I read that and wondered when our state’s leaders will apply the same nugget of wisdom to Michigan as a whole.
It seems that no one in Lansing is willing to admit that the state’s ailing manufacturing sector just might be terminally ill. Increased automation in factories, outsourcing and companies’ failure to adapt to foreign competition have combined to slash the number of factory workers in the state. Since 2001 alone, one in four manufacturing jobs in the state has vanished, and Michigan has had the highest unemployment rate in the nation for a good chunk of this year. These job losses will continue; GM and its bankrupt supplier, Delphi, are each looking to shed about 25,000 blue-collar jobs, many of which will come from plants in Michigan.
Delphi also provides a hint of what the manufacturing jobs that remain will look like. Like other auto suppliers, Delphi is being pushed to meet the “China price.” That effectively means an end to the union wages that built Michigan’s once-solid middle class; Delphi somehow expects the United Auto Workers to accept wage and benefit cuts of about 60 percent.
Maybe Delphi workers will strike, hoping to maintain their dignity if not their jobs. Maybe they won’t. Either way, the next round of contract negotiations between the automakers and the UAW in 2007 doesn’t look good for those hourly employees – like my father – who depend directly on the automakers to support their families.

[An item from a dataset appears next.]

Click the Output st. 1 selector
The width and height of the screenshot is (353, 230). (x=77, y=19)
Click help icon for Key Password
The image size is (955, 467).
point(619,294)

People used to say that what’s good for GM is good for America. With Michigan’s economy so heavily dependent on the auto industry, that saying’s always had more significance here. Now, however, guessing the probability that GM will declare bankruptcy seems to be the new parlor game on Wall Street.
The way around Michigan’s increasing inability to compete in the manufacturing sphere, according to the new conventional wisdom, is the High-Tech Knowledge Economy. By attracting, building and retaining a creative and highly educated workforce in scientific and service fields, the theory goes, the state can thrive again in the age of globalization. I have my own problems with this model – I don’t see how this knowledge economy will ever support a broad middle class like industrial unionism once did – but my econ major friends tell me this is right, so we’ll go with it.
The problem is that, as far as I can tell, no one in the state is doing much to build this High-Tech Knowledge Economy.
Take the Life Sciences Corridor, for instance. In conjunction with the University’s Life Sciences Initiative, the LSC was supposed to build off the state’s research universities to attract biotechnology firms. Silicon Valley is to Stanford as life sciences were to be to our state universities, I guess.
Except the funding for the LSC was cut and then split between research in the life sciences, homeland security and automotive engineering. Meanwhile, Michigan still has some of the most restrictive laws governing stem-cell research in the country.
Gov. Jennifer Granholm often appears to understand what needs to be done. She name-drops “The World Is Flat” author Thomas Friedman when discussing globalization, and she recognized Richard Florida’s idea that the knowledge economy depends on the so-called creative class with her Cool Cities Initiative.
But she also keeps proposing cuts to higher education funding, heedless of the need to build a smarter workforce. Her idea to issue $2 billion in bonds to attract high-tech firms was dead on arrival in a Republican-controlled Legislature obsessed with tax cuts. And will the Cool Cities grant for a “microcinema” at the Michigan Theatre make Ann Arbor any more (or less) cool?
Truth be told, though, Michigan’s future might not concern many readers of this paper. Generally speaking, those who are able to go to college aren’t exactly in the market for assembly line jobs. And even if it is true that all sectors of Michigan’s economy will be hurt as the manufacturing sector shrinks and Michiganders have less disposable income – well, statistically speaking, you won’t stick around to watch the state choke anyway. The speed with which college grads take their highly educated, creative minds and flee Michigan after getting their diplomas gives our state the distinction of being 47th out of 50 states in the proportion of young people with postsecondary degrees. Call it a brain drain, call it the flight of the creative class – whatever it is, it makes any effort to revitalize Michigan that much harder.
So, to recap: The manufacturing sector is dying, the state’s leaders aren’t serious about building a replacement for it and the state’s best and brightest young adults are heading for greener economic pastures.
That sounds like a crisis to me, and it’s time our leaders started treating it like one.